FTX rolled out its first spot market this week, a standard BTC/USD orderbook. On the right hand side of FTX’s futures markets you’ll find an informational box displaying things like leverage and collateral. That obviously doesn’t apply to spot markets; and so instead you’ll see a box with basic information about your balances, and buttons to deposit, withdraw, and convert your BTC and USD:
I think it’s a pretty cool box: you have the ability to manage your BTC and USD balances right on the BTC/USD market page. It’s not really anything revolutionary, but I think it’s a good feature.
The thing I want to highlight about the spot market info box, though, has less to do with what it has and more about where it came from. For a while “spot markets” was a card on our FTX Asana board. We rolled them out last night, and until then I’d never seen the spot market page UI; in fact no one had except the dev working on it. There wasn’t any “try adding buttons to withdraw, deposit, and convert the coins” comment on the Asana card, or any spoken conversations about what a cool feature would be; it just happened. And again, this isn’t going to make or break the exchange. But it’s clearly a good feature, and it’s also a feature that relies on an understanding of what sorts of things a trader would like to be able to do when looking at a market. And it didn’t require any prompting or input from a trader.
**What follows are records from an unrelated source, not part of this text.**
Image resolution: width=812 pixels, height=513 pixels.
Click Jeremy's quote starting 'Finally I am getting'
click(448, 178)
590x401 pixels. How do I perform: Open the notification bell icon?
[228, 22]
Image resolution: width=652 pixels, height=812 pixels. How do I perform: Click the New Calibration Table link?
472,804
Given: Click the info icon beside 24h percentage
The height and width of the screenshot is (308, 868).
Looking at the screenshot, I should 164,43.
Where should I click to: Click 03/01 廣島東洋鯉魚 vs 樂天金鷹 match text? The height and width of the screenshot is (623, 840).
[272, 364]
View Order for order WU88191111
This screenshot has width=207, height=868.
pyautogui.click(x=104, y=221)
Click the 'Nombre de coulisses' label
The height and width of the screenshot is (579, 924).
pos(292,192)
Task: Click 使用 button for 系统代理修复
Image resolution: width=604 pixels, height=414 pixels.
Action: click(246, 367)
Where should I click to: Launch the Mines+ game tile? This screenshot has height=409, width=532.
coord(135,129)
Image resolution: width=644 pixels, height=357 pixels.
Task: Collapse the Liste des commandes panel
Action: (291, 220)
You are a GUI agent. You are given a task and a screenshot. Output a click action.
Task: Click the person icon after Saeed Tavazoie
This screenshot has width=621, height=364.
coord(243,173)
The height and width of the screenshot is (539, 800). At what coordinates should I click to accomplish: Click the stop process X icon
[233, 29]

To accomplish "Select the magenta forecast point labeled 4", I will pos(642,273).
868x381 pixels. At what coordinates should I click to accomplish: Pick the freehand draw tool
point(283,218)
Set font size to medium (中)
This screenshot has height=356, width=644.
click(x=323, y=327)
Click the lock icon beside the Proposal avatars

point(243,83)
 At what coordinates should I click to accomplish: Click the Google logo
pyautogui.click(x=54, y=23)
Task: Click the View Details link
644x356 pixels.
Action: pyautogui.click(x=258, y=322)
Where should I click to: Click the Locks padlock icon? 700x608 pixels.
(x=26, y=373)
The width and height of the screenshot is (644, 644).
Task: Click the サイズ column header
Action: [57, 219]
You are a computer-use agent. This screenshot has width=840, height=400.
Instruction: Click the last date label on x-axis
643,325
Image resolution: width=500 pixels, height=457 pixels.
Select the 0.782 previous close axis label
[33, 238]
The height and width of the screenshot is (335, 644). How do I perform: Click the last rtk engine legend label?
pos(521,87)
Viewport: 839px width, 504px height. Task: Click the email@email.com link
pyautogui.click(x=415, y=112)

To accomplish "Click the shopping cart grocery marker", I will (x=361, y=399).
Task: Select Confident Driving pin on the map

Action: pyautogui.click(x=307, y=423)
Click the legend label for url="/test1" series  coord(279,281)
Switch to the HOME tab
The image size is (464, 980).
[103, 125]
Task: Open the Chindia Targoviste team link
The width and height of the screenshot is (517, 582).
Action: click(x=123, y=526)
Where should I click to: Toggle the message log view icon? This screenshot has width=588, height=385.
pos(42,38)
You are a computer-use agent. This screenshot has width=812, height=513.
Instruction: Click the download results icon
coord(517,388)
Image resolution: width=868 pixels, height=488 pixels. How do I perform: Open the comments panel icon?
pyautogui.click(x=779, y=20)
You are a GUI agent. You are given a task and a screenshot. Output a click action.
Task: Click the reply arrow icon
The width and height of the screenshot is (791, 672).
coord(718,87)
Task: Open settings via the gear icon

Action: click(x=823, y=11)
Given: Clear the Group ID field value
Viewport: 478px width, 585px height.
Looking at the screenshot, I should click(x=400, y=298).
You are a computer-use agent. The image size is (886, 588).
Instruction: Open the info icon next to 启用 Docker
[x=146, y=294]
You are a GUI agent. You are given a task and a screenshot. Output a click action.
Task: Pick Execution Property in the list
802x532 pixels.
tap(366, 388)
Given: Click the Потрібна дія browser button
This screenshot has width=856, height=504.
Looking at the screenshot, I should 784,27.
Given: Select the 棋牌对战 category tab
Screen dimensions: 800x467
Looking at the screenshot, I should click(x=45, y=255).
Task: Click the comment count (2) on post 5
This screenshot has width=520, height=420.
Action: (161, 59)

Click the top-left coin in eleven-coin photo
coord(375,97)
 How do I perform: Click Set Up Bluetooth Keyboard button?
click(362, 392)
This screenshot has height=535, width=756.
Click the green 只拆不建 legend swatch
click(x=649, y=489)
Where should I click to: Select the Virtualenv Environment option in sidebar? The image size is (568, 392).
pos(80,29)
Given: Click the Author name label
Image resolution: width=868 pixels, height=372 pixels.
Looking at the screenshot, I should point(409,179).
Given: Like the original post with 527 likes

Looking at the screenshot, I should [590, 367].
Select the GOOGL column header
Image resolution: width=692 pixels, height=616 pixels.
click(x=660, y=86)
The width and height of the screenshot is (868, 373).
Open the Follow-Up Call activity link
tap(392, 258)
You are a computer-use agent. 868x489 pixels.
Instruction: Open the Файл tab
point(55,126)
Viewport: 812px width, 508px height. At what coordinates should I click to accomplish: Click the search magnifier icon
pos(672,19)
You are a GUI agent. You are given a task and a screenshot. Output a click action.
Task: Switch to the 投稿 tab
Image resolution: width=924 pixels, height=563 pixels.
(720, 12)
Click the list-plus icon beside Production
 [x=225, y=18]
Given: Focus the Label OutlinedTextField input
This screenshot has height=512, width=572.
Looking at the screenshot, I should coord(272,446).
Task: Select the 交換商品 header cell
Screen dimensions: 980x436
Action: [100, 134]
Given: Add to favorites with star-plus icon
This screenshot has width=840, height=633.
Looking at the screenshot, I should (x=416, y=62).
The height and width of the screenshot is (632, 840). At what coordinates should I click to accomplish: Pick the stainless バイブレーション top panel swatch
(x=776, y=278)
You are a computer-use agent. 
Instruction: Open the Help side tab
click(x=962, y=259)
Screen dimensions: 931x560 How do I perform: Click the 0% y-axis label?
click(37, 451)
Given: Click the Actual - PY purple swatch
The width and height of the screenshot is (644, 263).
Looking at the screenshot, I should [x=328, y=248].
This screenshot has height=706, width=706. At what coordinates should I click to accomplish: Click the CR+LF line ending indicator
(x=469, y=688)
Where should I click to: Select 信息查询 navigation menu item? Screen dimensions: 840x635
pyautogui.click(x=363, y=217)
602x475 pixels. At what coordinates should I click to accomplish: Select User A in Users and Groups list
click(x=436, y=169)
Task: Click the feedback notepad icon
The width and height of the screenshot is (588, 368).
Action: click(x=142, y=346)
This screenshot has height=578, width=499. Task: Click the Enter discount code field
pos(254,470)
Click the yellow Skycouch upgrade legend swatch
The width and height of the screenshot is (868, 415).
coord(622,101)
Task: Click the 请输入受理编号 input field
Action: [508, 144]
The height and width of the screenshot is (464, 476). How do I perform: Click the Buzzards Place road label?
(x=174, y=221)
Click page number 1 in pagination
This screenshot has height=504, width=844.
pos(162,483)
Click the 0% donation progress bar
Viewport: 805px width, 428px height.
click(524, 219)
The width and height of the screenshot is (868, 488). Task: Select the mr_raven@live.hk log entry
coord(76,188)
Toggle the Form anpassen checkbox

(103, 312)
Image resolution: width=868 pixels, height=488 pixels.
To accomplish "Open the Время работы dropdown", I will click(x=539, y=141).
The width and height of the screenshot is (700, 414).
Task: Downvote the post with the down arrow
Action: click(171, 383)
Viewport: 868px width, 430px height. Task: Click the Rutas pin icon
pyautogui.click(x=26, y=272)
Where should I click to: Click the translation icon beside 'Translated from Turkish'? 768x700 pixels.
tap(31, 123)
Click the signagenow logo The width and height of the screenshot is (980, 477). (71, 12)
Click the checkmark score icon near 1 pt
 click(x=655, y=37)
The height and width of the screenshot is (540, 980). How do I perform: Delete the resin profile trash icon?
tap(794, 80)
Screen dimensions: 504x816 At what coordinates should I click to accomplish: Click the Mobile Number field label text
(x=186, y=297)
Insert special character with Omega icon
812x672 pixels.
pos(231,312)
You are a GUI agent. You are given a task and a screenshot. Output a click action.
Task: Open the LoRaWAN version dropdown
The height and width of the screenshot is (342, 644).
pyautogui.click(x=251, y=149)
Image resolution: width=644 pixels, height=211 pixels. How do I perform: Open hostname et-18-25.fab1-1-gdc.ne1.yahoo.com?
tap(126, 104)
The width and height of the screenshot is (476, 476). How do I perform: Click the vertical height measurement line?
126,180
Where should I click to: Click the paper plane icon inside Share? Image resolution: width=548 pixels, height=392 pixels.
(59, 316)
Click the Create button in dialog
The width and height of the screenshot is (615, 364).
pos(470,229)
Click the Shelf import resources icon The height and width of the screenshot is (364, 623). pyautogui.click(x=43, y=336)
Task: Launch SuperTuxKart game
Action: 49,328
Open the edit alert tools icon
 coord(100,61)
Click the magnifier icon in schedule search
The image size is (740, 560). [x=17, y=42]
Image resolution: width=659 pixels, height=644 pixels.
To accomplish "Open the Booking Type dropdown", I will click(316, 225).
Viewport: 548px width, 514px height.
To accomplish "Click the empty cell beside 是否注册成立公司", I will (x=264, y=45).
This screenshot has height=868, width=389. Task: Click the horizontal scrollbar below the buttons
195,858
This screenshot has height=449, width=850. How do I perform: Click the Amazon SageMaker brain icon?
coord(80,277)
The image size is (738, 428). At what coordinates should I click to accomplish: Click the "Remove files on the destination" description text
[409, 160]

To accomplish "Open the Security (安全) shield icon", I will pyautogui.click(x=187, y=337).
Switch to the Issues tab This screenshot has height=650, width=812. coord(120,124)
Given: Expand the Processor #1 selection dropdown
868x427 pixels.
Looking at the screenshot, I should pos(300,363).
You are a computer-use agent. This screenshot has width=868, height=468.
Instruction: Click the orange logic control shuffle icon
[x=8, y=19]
This sort of thing happens all the time at FTX. Asking for ‘an automated OTC portal’ was enough to get something remarkably similar to the current FTX OTC system, complete even with a good suggestion of the initial set of parameters to price it with. Suggesting a leaderboard was enough to get a leaderboard along with a few creative solutions we’ll be rolling out soon, and our upcoming mobile app’s UI is being designed without the need for any trader management.
None of this is that surprising, though, because it’s been happening for years at Alameda. Suggesting a lower latency trading system was enough to get, well, a lower latency trading system; bots were later redesigned to operate independently on time scales too fast for them to communicate while still remaining in synch with each other. Managing margin can be really complicated on many exchanges–some have as many as 50 different margin wallets that aren’t fungible with each other! But one day a system was designed to manage this process in a reasonable way, saving hours per day of manual effort.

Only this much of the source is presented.